═════ Text under study

The last leg of the trip …
Our next stop takes us to Truth or Consequences (commonly knows as “T or C”) – a small town with a funny name and an interesting history. Formerly known as Hot Springs, New Mexico, Truth or Consequences received a name change in 1950 after winning a nationwide contest hosted by the radio game show of the same name. Its former name describes what the town is best known for – its abundant local hot springs and spas. But we weren’t just there to soak and relax (though we did do some of that too), “T or C” is home to an interesting artist residency called Starry Night Retreat.
Founded by artist and entrepreneur Monika Proffitt in 2011, Starry Night is a residency program offering artists, of all different kinds of mediums, a choice of 1-8 weeks in a furnished apartment near the heart of the small town. This was definitely the priciest residency we have visited at $900 a week, but there are some options for payment plans and work / trade if an artist really wants to pursue this opportunity. Starry Night Programs also offers online classes for artists to develop professional skills as well as a program connecting artists to Art Basel Miami.

══════════
═════ Supplied information

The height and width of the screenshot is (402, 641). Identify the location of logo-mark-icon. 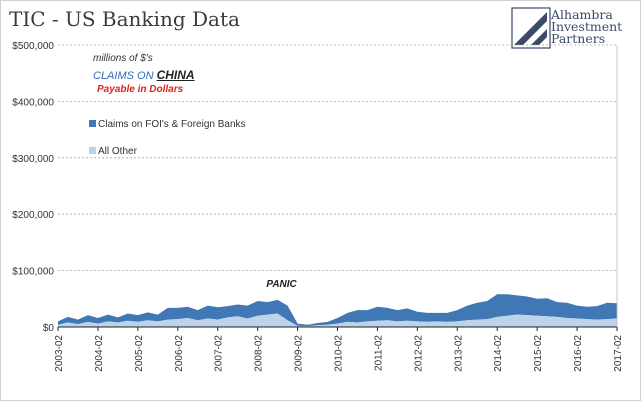
(531, 28).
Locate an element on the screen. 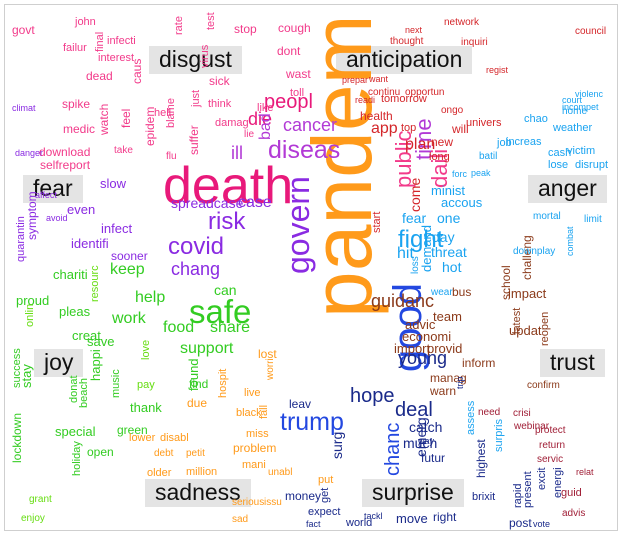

══════════

#### Problem A:
Set down, word for word, the part of the Truth or Consequences travel post between "The last leg" and "Starry Night Retreat.", inclusive.
#### Problem B:
According to the Truth or Consequences travel post, how much does the Starry Night residency cost per week?
#### Problem C:
Continue the travel post about Truth or Consequences, picking up after its final sentence.

#### Expected answer A:
The last leg of the trip …
Our next stop takes us to Truth or Consequences (commonly knows as “T or C”) – a small town with a funny name and an interesting history. Formerly known as Hot Springs, New Mexico, Truth or Consequences received a name change in 1950 after winning a nationwide contest hosted by the radio game show of the same name. Its former name describes what the town is best known for – its abundant local hot springs and spas. But we weren’t just there to soak and relax (though we did do some of that too), “T or C” is home to an interesting artist residency called Starry Night Retreat.

#### Expected answer B:
$900 a week.

#### Expected answer C:
After “T or C” we head north to Albuquerque where we meet with some artist friends, one being Erin Elder: artist extraordinaire, curator, artist consultant and co-founder of an off-the-grid residency called PLAND. Practice Liberating Art through Necessary Dislocation (PLAND) existed in Tres Piedras from 2009 to 2014 as a multidisciplinary residency focusing on experimental and research-based projects. Our conversation over coffee and tea was really insightful and inspiring, covering topics about how to start a residency from nothing (which is actually the subject of an essay Erin and the other two PLAND founders –Nina Elder and Nancy Zastudil– wrote for Phonebook 3. It is a must-read!), diversity outreach at residencies, the naivete of starting new projects, and just pulling the trigger and actualizing ideas. Erin about PLAND: “…there was something that was really important to us about the area, and the place. I think residencies are often place-based. They want you to have an experience with this unique landscape, or opportunity, and we really felt that to be true about this area… and wanted to have this place-based, immersive residency, but we saw it as this kind of renegade community, where people were not enforcing building codes, and we thought that was really fascinating. We wanted to build something outside of the norm.”
That evening we went to Sean Hudson’s closing MFA show at Small Engine Gallery and met a bunch of cool artists, a couple of whom had some interesting small world connections! We stayed the night with artist and friend Abigail (Bagel) McNamara.
On our way north to the next residency, we made a necessary stop at a place we had been hearing a lot about throughout the trip: Meow Wolf in Santa Fe. Expecting a somewhat traditional gallery with installations, we were really thrown off guard (in the best way possible) when we stepped inside the former bowling alley, now converted into a fully immersive, imaginative, and interactive exhibit by the art collective Meow Wolf. Equal parts Pee-Wee’s Playhouse, Alice in Wonderland and Netflix’s Stranger Things, “House of Eternal Returns” can’t even really be described in words. It’s just something you have to go see. And we highly suggest paying $1 for the Chromadepth Glasses.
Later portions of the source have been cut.